About

Photographic History

I’ve had an interest in photography since buying my first Nikon SLR in my mid-teens. For many years, in my [fairly minimal] spare time I carved out a niche, of sorts, that involved taking images of friends and family, being occasionally distracted by things like autumn and the broader landscape, and producing holiday photos that people could generally sit though without falling asleep. So far, so wholly unremarkable.

However, all this changed when a series of life events conspired to find me studying photography full-time at the highly respected [Magnum took interns for a number of years] Foundation Photography at Filton College, Bristol in 1993/94. And, as someone who hadn’t even taken a B&W image before, to suddenly be faced with developing, processing and printing my own images, it felt a little like rediscovering the wheel. As part of the course, that summer I went to London and witnessed renowned street photographer Elliott Erwitt’s extraordinarily inspiring retrospective. Everything changed. I began taking images of people.

After leaving college I installed a darkroom at home, spent a few years as a freelance photographer and, for the most part, largely began to loathe the compromises that came from turning a much loved hobby into work. The fallout was such that for almost a decade – from the late 90’s to the late 00’s – I barely took an image in anger, my darkroom began to attract dust measurable in layers, and I began referring to my photography almost entirely in the past tense.

However, all that changed [again] with my conversion to the digital medium – buoyed from the enthusiasm of having one of my images being in Tate Modern and Tate Britain in the summer/autumn of 2008. As a result, I returned to the streets and began producing images that entirely eclipsed my earlier work; the intervening decade and its allied maturity seemingly providing the catalyst for new ways of seeing the world around me; the passion and enthusiasm for the medium came flooding back.

During the past decade my growing body of work has been exhibited both nationally and internationally [Exhibitions/Press] and I’ve continued to expand my vision to revisit the landscape, too.

The perfect voice for photography; the perfect face for radio.
Photo: Rachel Smith

Lifetimes

After leaving school at 16 I carved out a career as a Construction Project Surveyor [and committed amateur sportsman], until the recession of the early 90’s coincided with some debilitating, yet enlightening, chronic health issues, which caused a rethink and resulted in the aforementioned year-long full-time study on Filton College’s Foundation Photography course. Following a number of years of sporadic freelance photography work, another series of accidental life events led to me teaching English as an Additional Language part-time to high school students at Patchway Community School, Bristol – where I eventually became based in Room 4 with the school’s counsellor and also began supporting the vulnerable students, too; a wonderfully rewarding accident of circumstance.

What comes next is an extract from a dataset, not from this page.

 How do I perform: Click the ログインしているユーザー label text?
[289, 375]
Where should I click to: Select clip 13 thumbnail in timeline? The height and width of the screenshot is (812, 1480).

All of which brings me to the prevailing leap of faith: following a couple of seemingly fated coincidences, after more than a decade of teaching/mentoring, I resigned from my school post in January 2018 to commit myself to become a therapeutic coach by studying on The Optimum Health Clinic’s Therapeutic Coaching training programme. At this time of life, and utilising all the various life experience I’ve developed along the way, it’s very much that leap of faith combined with a committed passion to become a therapist and help others on their own journeys. It’s also quite scary, especially financially, so last summer I launched a Go Fund Me to help support my studies and on into the foothills of my new, and final, career path – offering my photography as rewards.